The prime minister has summoned the cabinet to discuss the government’s response to the suspected chemical weapons attack in Syria.
Ministers will consider the options for backing military action threatened by the United States and its allies.
Theresa May is prepared to take action against the Assad regime in Syria without first seeking parliamentary consent, sources have told the BBC.
The allies want to prevent a repeat of an apparent chemical attack in Douma.
Mrs May has said “all the indications” are that the Syrian regime of president Bashar al-Assad, which denies mounting a chemical attack, was responsible.
If the cabinet approves UK involvement in military action, that would open the way for British forces to join an operation against Syrian targets that US President Donald Trump has said in a tweet “will be coming”.
During a briefing on Wednesday, however, White House spokeswoman Sarah Sanders appeared to row back on President Trump’s earlier warning to Russia that it should “get ready” for missile strikes against its ally.
She told reporters that the president had “a number of options at his disposal and a number remain on the table”, but added: “We haven’t laid out any specific actions we plan to take.”
Mrs May is reluctant to ask President Trump to hold off any action until she has the opportunity to consult MPs, the BBC understands from well-placed sources.

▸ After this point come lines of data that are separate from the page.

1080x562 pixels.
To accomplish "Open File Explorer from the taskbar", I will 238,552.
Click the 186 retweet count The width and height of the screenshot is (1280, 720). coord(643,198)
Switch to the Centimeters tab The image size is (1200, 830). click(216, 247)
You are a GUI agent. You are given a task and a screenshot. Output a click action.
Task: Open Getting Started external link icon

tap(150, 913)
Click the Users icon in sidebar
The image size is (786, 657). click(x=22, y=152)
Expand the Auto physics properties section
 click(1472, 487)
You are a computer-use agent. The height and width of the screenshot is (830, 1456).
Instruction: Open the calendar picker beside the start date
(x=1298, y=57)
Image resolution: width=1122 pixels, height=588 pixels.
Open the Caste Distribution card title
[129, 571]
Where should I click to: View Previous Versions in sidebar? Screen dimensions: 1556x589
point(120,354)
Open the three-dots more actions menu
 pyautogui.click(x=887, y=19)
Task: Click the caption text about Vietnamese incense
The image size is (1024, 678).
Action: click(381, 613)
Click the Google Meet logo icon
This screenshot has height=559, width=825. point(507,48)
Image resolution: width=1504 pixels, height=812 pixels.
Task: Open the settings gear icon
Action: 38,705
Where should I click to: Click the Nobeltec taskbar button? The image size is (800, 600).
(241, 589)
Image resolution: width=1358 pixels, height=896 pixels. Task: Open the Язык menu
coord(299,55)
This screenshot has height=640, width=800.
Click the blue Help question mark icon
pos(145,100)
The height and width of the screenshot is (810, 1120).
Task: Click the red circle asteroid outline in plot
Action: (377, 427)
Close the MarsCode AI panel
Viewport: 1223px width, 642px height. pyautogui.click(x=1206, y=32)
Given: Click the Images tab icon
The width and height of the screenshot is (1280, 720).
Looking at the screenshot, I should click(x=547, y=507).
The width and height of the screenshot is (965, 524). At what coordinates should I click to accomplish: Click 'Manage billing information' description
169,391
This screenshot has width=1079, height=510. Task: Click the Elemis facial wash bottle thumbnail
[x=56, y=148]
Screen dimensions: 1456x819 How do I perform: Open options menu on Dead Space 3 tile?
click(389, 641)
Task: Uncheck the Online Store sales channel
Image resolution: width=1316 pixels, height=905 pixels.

MPs are due to return to Westminster from the Easter recess on Monday.
Mrs May is still yet to unequivocally point the finger of blame at the Assad government but she has spoken of the need for action “if” the regime is found to bear responsibility.
BBC diplomatic correspondent James Landale said the cabinet was expected to back the PM, but she seems willing to act without the express support of Parliament.
However, he said this would anger some, including Labour leader Jeremy Corbyn, who believes Parliament should be consulted first.
Mr Corbyn has also warned that bombing could escalate the situation in Syria.
Mrs May has described the alleged use of chemical weapons as a “humanitarian catastrophe” that “cannot go unchallenged”.
She did not comment on Donald Trump’s tweet warning Russia to “get ready” for missiles being fired at its ally Syria.